## PASSAGE SHOWN
####

That’s a really bizarre concept to get your brain wrapped around; your performance when you aren’t doing anything is more important than when you are actively working. (If only other aspects of our lives worked that way as well) So with these types of radios, you really need to work hard to optimize your leakage when in sleep mode, your startup times for your VCO and synthesizer, and focus on a host of other parameters that just don’t matter in many other wireless systems. Don’t get me wrong. Active mode current still does matter in these systems. It’s just that it isn’t the only thing that matters.
Consider another example – an “asynchronous” wireless system. Assume that the smart water meter must listen for a command to send data back to the collector. Also assume that it is really difficult to precisely synchronize the transmitter and receiver to wake up at exactly the same time. In this case the radio needs to periodically wake up, quickly determine if there is a command it needs to respond to, and then turn around and send the data to the collector.
The receive portion of this protocol, listening for the command, makes the situation even more complicated. The receiver needs to wake up quickly, just like the transmit case, but now it needs to acquire the incoming signal, lock to the carrier, acquire the bit clock, train the modem, receive the packet, and then parse the packet as quickly as possible to determine if there is a valid command. All of this must occur as quickly as possible, but since the incoming message is asynchronous, the receiver can wake up in the middle of the incoming packet, before the start of the packet or after the packet is sent. This situation creates a host of system issues that need to be addressed beyond the parameters of the radio itself to ensure acceptable performance. So here we go relearning the whole concept of what it means to be low-power and how to optimize a radio and a system to achieve maximum battery life.

####

## DATA RECORDS
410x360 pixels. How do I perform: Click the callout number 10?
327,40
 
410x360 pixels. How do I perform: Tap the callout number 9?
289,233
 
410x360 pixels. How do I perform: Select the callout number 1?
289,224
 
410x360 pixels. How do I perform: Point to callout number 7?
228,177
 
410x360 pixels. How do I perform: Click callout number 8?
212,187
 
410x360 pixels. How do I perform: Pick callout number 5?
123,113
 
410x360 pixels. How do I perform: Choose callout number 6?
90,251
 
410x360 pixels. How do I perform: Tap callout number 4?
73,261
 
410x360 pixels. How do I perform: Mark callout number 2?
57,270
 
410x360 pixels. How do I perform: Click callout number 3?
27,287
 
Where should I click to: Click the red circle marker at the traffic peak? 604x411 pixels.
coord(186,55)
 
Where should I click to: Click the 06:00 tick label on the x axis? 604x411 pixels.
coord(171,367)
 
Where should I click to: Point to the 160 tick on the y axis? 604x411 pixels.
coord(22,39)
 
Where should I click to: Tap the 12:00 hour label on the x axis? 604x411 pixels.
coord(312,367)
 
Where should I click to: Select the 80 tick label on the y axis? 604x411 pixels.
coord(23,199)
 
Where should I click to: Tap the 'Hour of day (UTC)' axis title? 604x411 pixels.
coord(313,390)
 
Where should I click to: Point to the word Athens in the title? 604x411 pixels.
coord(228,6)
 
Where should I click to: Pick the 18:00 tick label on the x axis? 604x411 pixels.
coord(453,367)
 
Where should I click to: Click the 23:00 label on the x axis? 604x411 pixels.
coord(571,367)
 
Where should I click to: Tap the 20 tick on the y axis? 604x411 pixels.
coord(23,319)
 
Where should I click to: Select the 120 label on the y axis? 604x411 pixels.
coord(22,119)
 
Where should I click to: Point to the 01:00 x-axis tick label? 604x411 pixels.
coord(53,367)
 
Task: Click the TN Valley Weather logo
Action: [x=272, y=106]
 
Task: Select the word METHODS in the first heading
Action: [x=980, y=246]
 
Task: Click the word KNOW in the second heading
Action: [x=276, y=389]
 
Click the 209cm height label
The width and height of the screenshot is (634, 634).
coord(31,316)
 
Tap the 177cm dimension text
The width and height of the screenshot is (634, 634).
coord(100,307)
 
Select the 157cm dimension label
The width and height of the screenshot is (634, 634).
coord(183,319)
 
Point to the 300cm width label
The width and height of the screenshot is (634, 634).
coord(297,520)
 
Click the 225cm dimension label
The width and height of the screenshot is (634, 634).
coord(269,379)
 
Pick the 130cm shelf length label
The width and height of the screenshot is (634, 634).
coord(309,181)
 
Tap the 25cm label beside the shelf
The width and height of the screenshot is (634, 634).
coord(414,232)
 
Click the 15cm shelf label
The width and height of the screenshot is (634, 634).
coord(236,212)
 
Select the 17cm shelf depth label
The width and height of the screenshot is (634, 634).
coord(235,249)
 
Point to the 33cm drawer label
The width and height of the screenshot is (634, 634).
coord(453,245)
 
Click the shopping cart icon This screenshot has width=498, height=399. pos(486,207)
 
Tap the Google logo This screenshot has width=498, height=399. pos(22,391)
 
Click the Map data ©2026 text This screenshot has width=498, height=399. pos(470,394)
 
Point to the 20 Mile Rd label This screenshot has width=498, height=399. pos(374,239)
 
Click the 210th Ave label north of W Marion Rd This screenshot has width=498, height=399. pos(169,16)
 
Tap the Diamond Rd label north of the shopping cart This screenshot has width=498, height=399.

####

## WHAT TO DO
**A)** Answer these questions about the passage on low-power radios:
(i) In the example, what must the smart water meter listen for?
(ii) According to the passage, what is really difficult to precisely synchronize?
(iii) When can the receiver wake up relative to the incoming packet?
**B)** Do these statements agree with the passage on low-power radios? Answer yes or no for each, and quote the deciding words.
(i) Active mode current no longer matters in these systems.
(ii) In the asynchronous example, the radio needs to wake up periodically.
(iii) The receive portion of the protocol makes the situation simpler.
**C)** Can you write out everything in the passage on low-power radios from "That’s a really" down to "thing that matters.", switching "sleep mode" to "standby mode"?
The data after the passage are a separate body of material.

## ANSWERS PROVIDED
**A)**
(i) A command to send data back to the collector.
(ii) The transmitter and receiver, so that they wake up at exactly the same time.
(iii) In the middle of the incoming packet, before the start of the packet, or after the packet is sent.

**B)**
(i) No: "Active mode current still does matter in these systems."
(ii) Yes: "the radio needs to periodically wake up"
(iii) No: "makes the situation even more complicated"

**C)**
That’s a really bizarre concept to get your brain wrapped around; your performance when you aren’t doing anything is more important than when you are actively working. (If only other aspects of our lives worked that way as well) So with these types of radios, you really need to work hard to optimize your leakage when in standby mode, your startup times for your VCO and synthesizer, and focus on a host of other parameters that just don’t matter in many other wireless systems. Don’t get me wrong. Active mode current still does matter in these systems. It’s just that it isn’t the only thing that matters.